To follow up on the prayer effort, the church is taking 750 CDs back to the same homes. The church has two teams that will deliver CDs and one team that will be prayer support, praying for the CD effort and requests mentioned and following up on the visits with cards and phone calls. Many neighbors have now become more open to the church through the effort, Moore said, and he is seeing renewal in church members as they participate in reaching out to their community.

“More than anything it has made a difference in the members that are involved,” he said. “They realize how easy it is to get out and share their faith.”

As people understand the love of Christ, Moore hopes that they will accept him and then get involved in a church where they can be discipled. To further this vision, Bykota Baptist Church began a basic Christian beliefs class on Sunday nights to help people in the area who are seeking to know more about Christ or desiring to learn how to mature in their faith.

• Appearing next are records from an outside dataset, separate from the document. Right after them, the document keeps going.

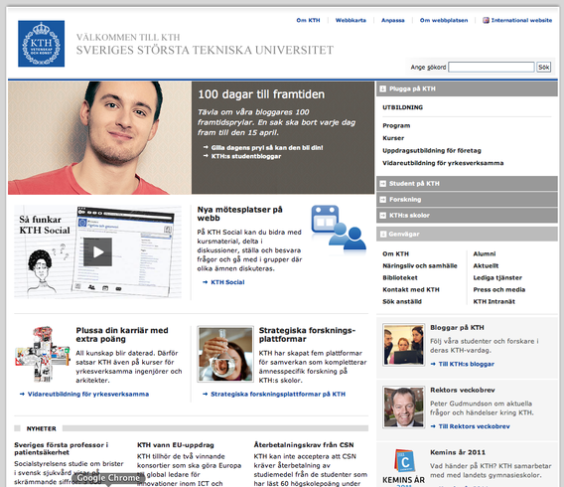
Task: Click the red plus career image
Action: (43, 354)
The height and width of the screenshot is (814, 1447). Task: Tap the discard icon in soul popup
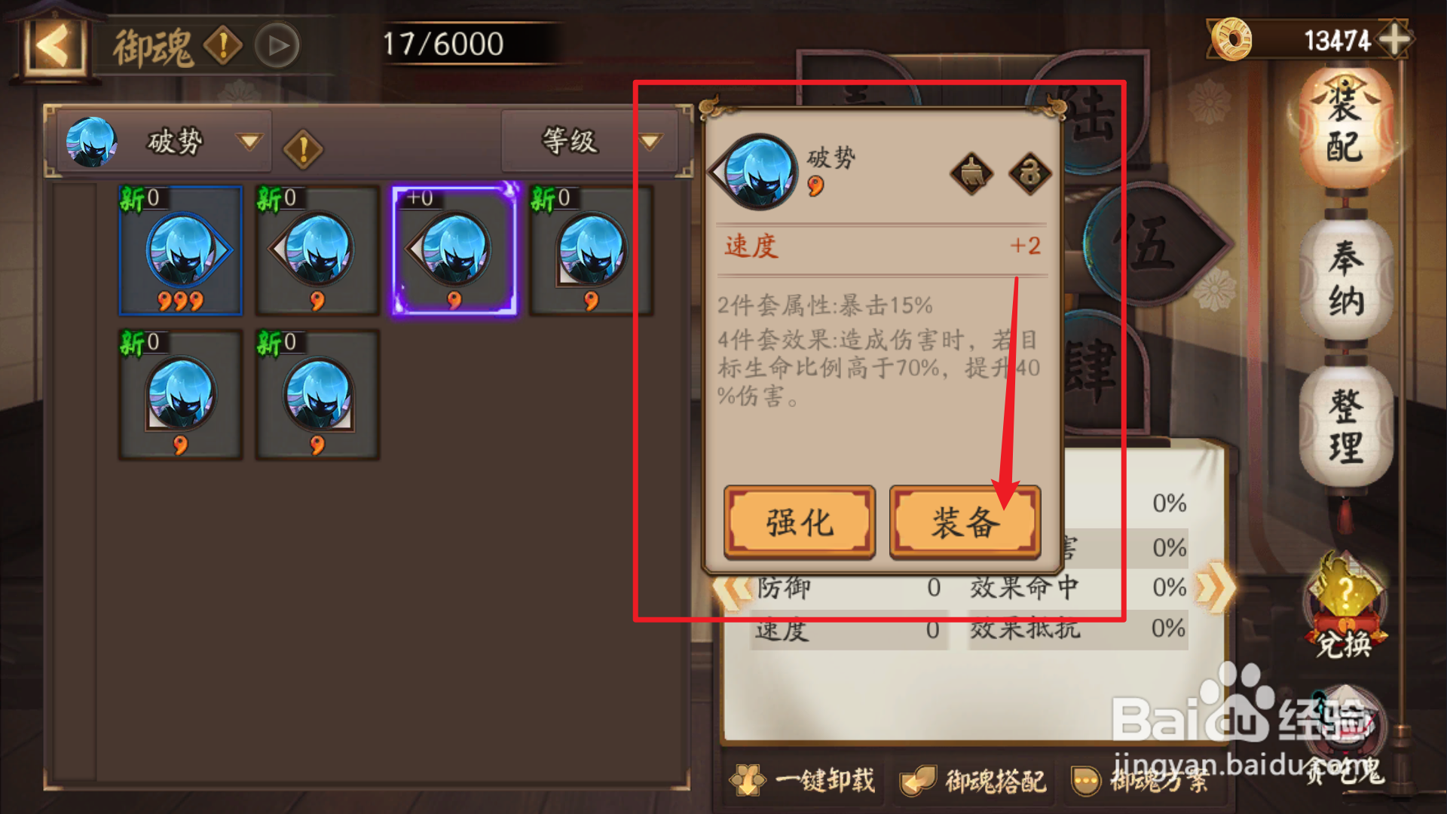[971, 174]
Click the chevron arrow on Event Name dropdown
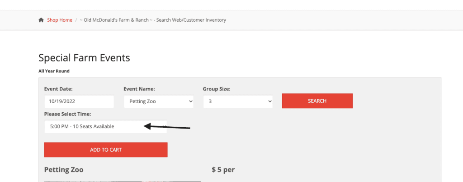The width and height of the screenshot is (463, 182). pyautogui.click(x=190, y=101)
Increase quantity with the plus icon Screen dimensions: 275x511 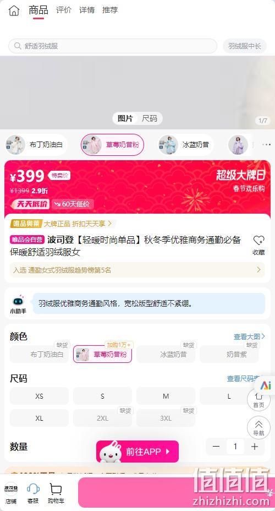click(x=255, y=447)
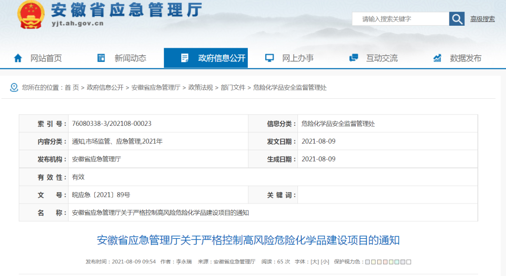Click the home icon beside 网站首页
This screenshot has height=276, width=506.
point(18,58)
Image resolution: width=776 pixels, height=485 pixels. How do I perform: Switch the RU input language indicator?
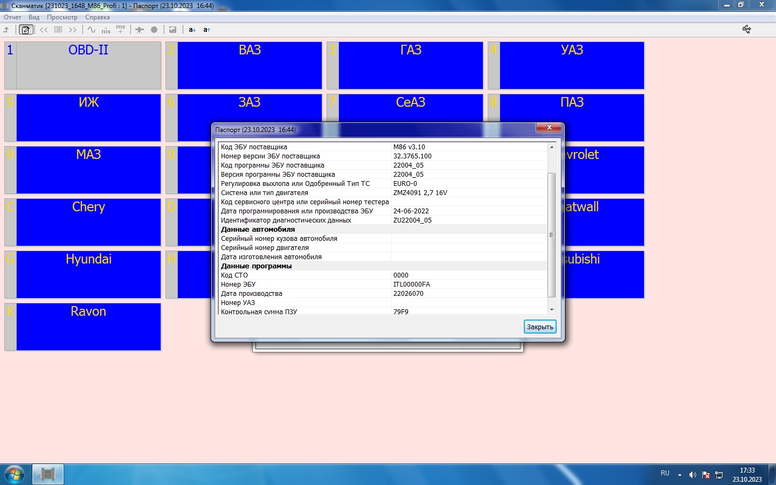665,473
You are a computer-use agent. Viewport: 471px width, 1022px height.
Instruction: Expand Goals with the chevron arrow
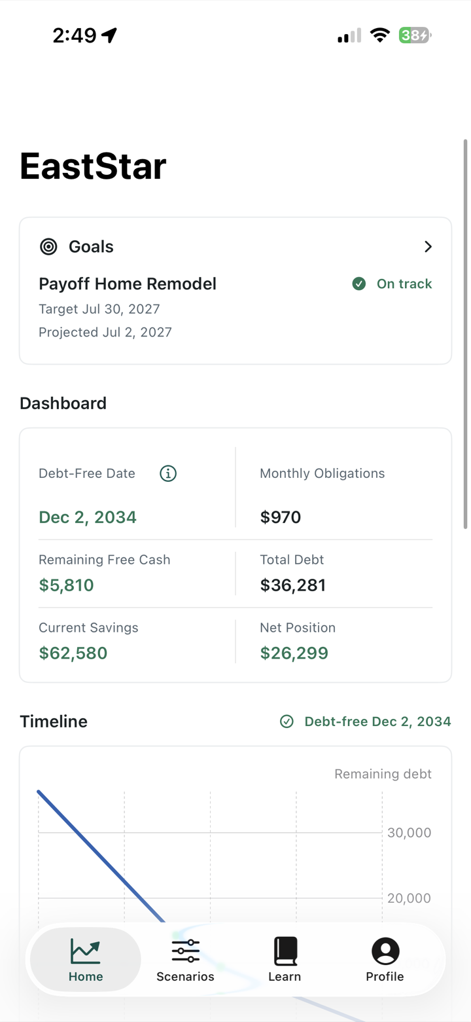click(x=428, y=247)
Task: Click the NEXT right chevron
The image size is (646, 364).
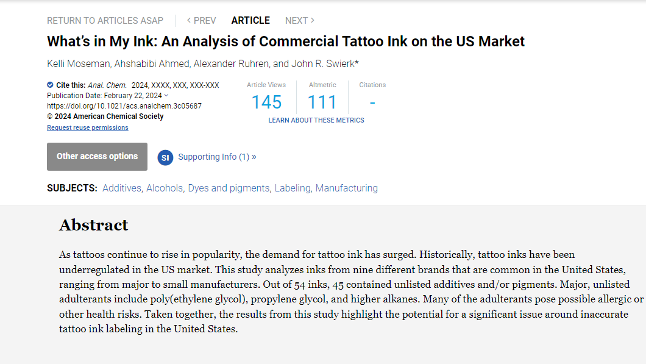Action: click(x=313, y=21)
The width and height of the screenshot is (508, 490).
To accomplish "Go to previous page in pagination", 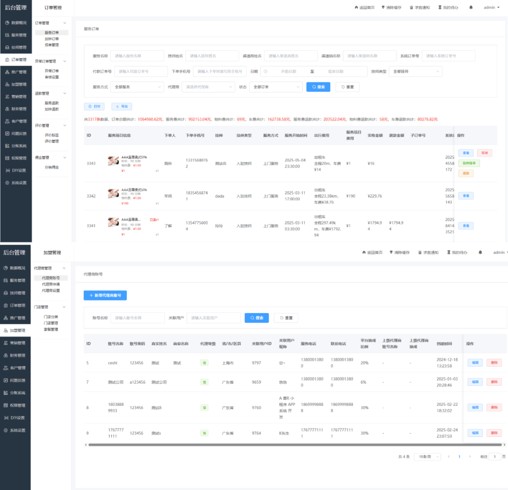I will tap(449, 457).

Victor Miller, minister of education at Paramount Baptist Church , said the church handed out 500 CDs to members in March, asking them to think of a specific co-worker, family member, neighbor or friend who they can give the CD to as a gift. The church also plans to deliver several thousand CDs to the neighborhood around the building during May.

“We want to continue to create awareness in every church member that they are part of the redemptive process and that God wants to use them to take the gospel to those in their sphere of influence,” Miller said. “Ultimately we hope that these people [who receive the CD] will be drawn into relationships with Christ.”

First Baptist Church also got involved with the distribution. The church cancelled the Sunday evening service on April 25 so that members could gather CDs and deliver them to the neighborhood around the church and to others in southwest Amarillo. The church prepared packets of 50 CDs for members to deliver to designate areas. While some members delivered more than 4,000 CDs, many others stayed behind at the church praying for the effort.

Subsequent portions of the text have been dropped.